• [Instructions to follow] Word for word, quote the lines from the one containing "The width and height of the screenshot is (1504, 1062)." to the end of the entries below, including both. Leave pictures out.

Stored items
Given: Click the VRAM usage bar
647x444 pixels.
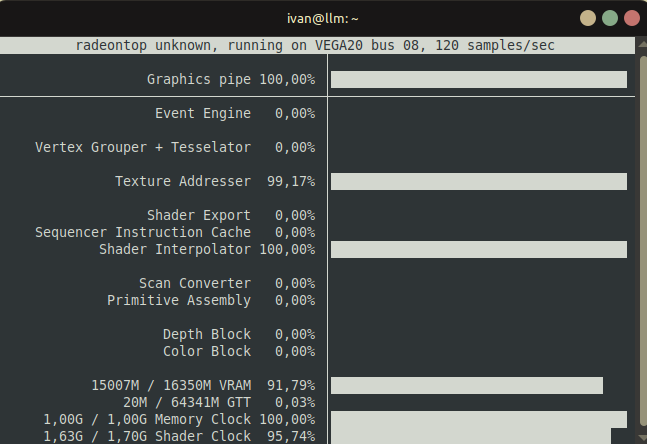Looking at the screenshot, I should pyautogui.click(x=467, y=385).
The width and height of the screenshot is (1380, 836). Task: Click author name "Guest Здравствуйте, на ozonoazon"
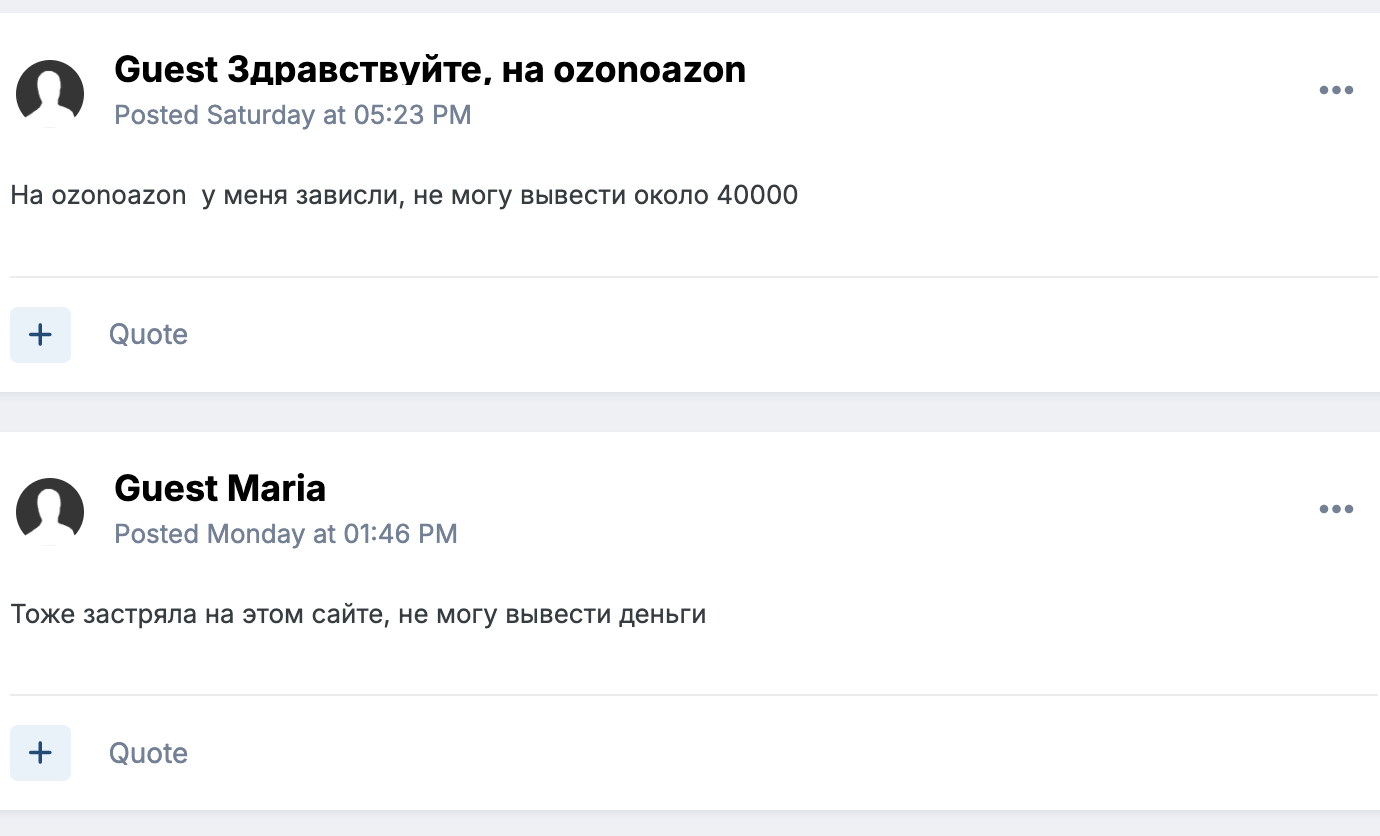coord(430,70)
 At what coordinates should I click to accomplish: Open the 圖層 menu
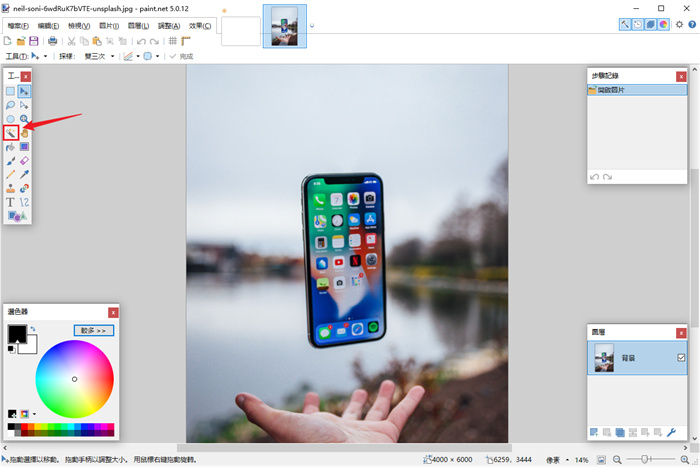pyautogui.click(x=137, y=25)
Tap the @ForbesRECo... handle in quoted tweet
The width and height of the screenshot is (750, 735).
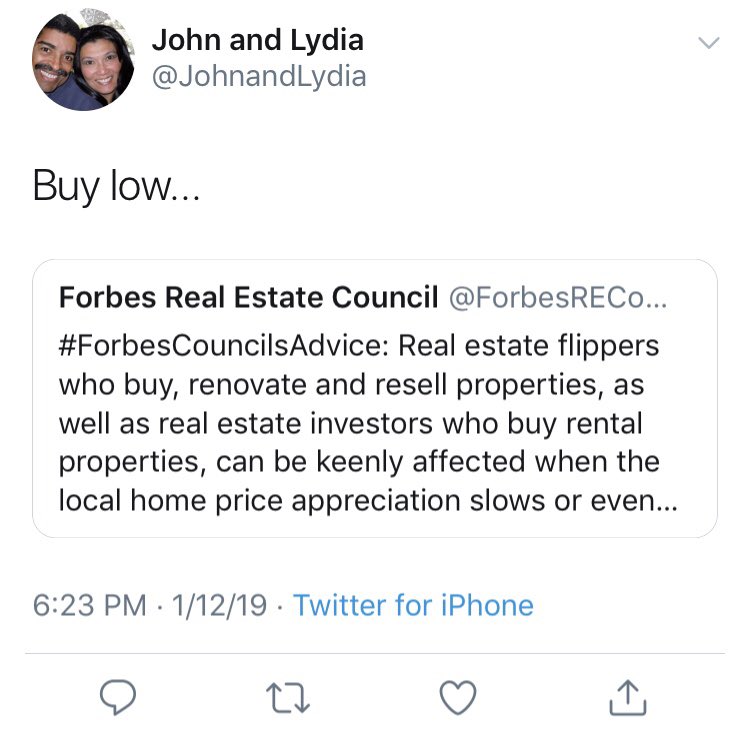point(558,297)
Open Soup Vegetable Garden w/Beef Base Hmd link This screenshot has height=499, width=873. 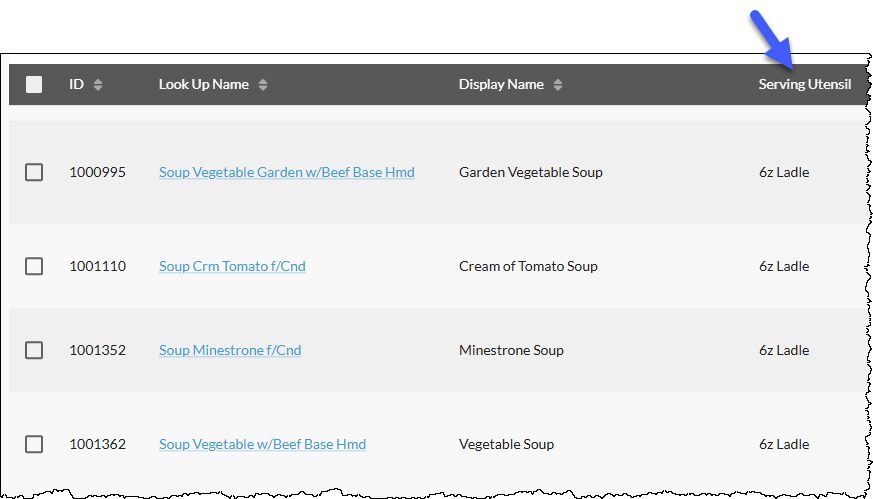pos(287,173)
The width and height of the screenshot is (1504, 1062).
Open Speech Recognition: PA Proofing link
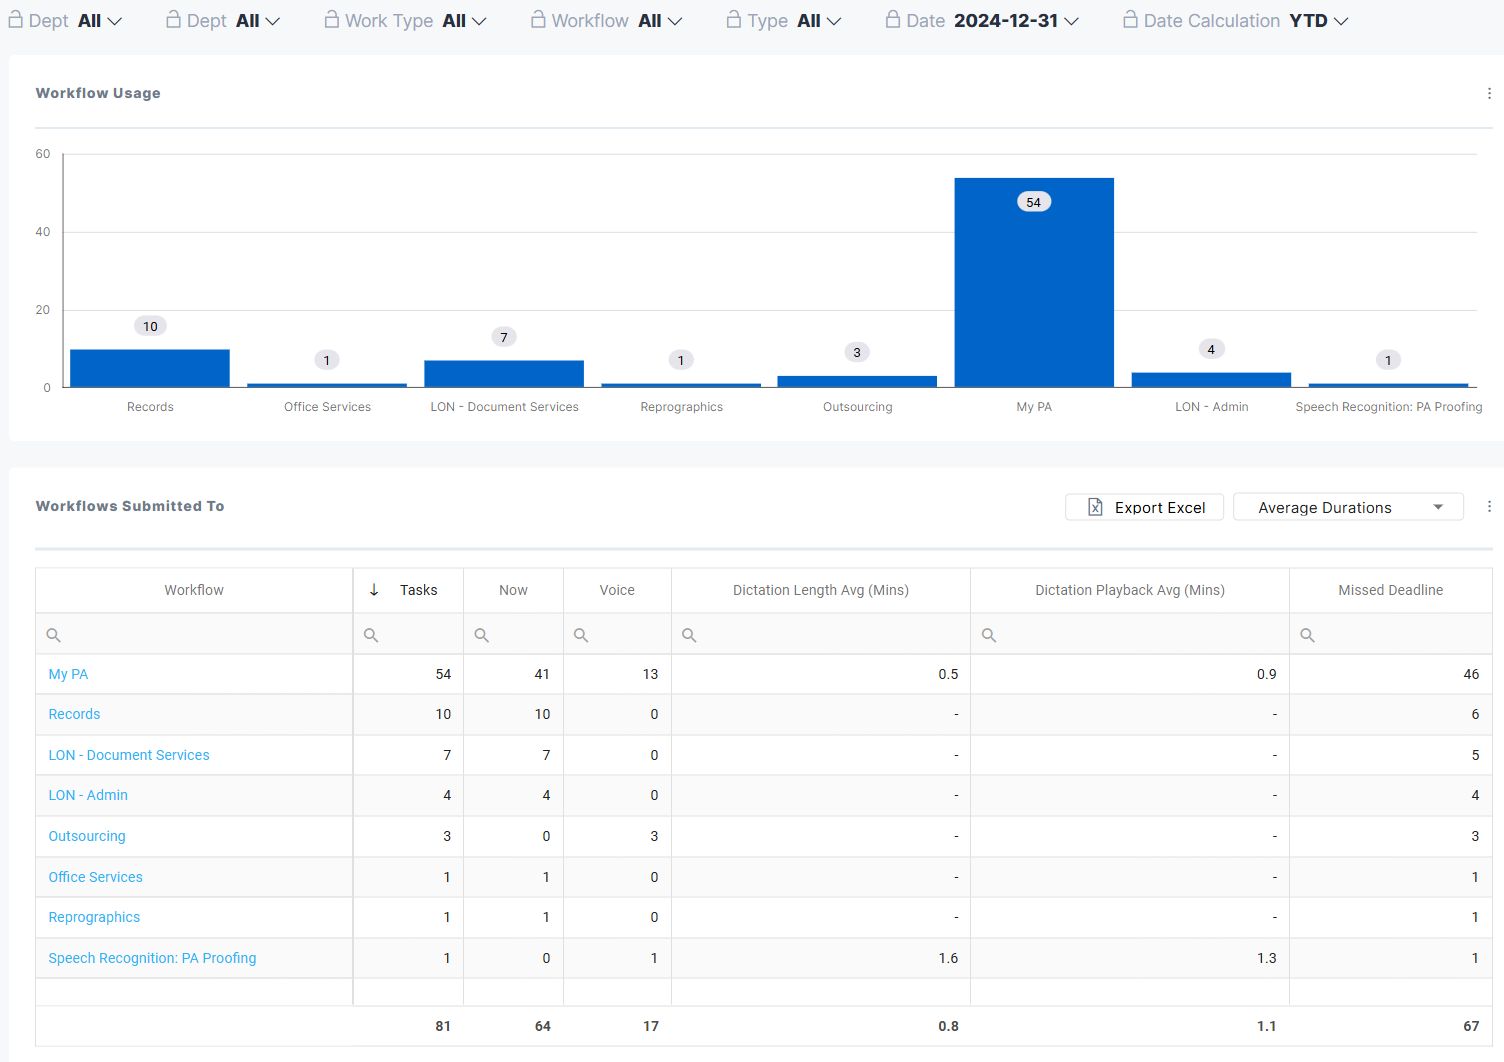(152, 958)
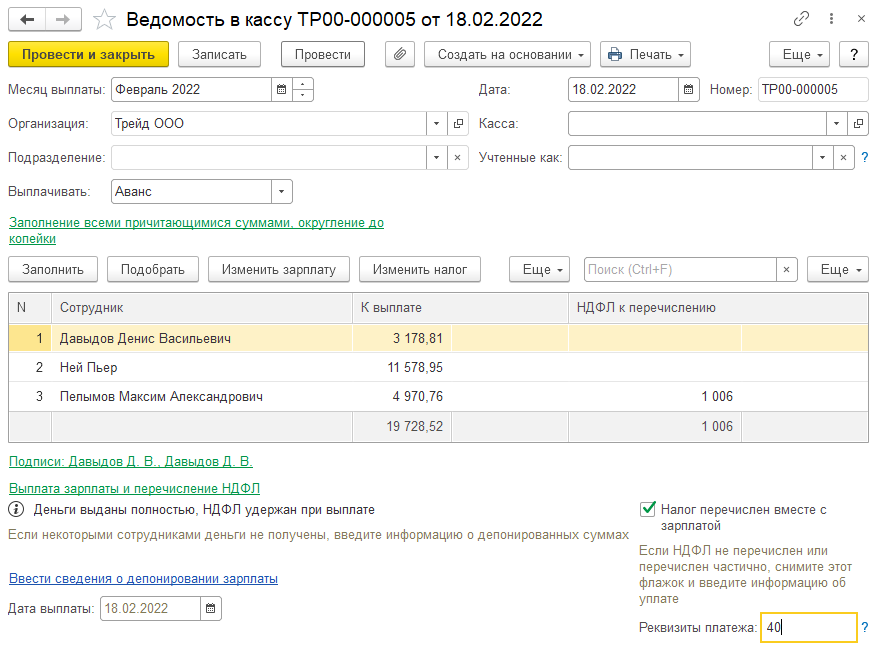The height and width of the screenshot is (648, 881).
Task: Expand the Выплачивать dropdown list
Action: click(x=281, y=192)
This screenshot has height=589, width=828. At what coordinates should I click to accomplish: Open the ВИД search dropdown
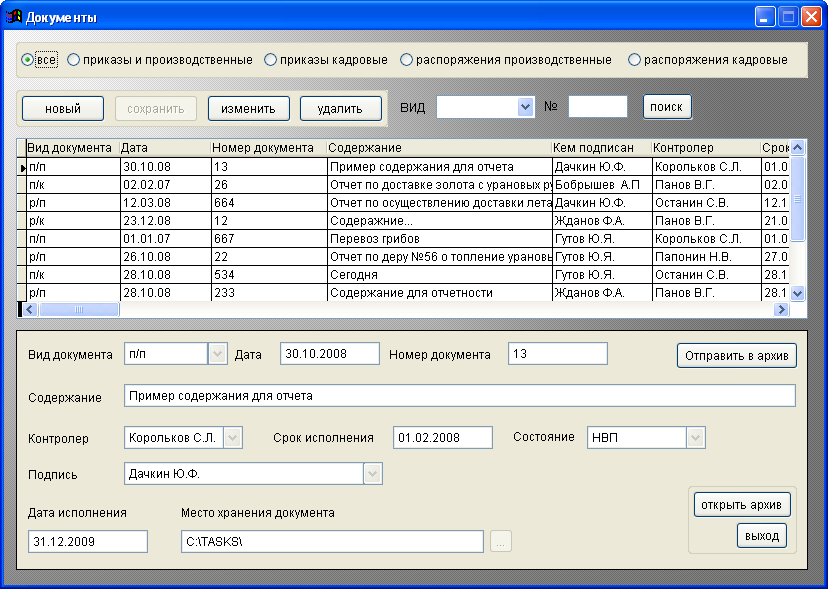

• [Written solution]
The width and height of the screenshot is (1504, 1062).
Open Speech Recognition: PA Proofing link
(152, 958)
The height and width of the screenshot is (648, 881).
Task: Expand the Выплачивать dropdown list
Action: click(x=281, y=192)
This screenshot has height=589, width=828. At what coordinates should I click to accomplish: Open the ВИД search dropdown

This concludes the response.